_Supplied records_:
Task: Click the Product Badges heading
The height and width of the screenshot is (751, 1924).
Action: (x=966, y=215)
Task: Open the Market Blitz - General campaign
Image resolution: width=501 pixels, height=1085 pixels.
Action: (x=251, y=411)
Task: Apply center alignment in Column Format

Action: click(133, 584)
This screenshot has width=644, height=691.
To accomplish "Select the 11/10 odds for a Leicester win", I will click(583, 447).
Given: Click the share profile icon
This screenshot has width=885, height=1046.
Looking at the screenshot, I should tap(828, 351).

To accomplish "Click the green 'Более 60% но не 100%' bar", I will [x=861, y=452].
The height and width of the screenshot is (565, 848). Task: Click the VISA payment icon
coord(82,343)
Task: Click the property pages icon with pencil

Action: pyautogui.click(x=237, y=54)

_What you have to do_: Please transcribe the lines from the one containing "This screenshot has width=644, height=691." through the last line of the records. Include both ends and nothing else.

_Response_:
This screenshot has width=644, height=691.
To accomplish "Select the 11/10 odds for a Leicester win", I will click(583, 447).
Given: Click the share profile icon
This screenshot has width=885, height=1046.
Looking at the screenshot, I should tap(828, 351).

To accomplish "Click the green 'Более 60% но не 100%' bar", I will [x=861, y=452].
The height and width of the screenshot is (565, 848). Task: Click the VISA payment icon
coord(82,343)
Task: Click the property pages icon with pencil

Action: pyautogui.click(x=237, y=54)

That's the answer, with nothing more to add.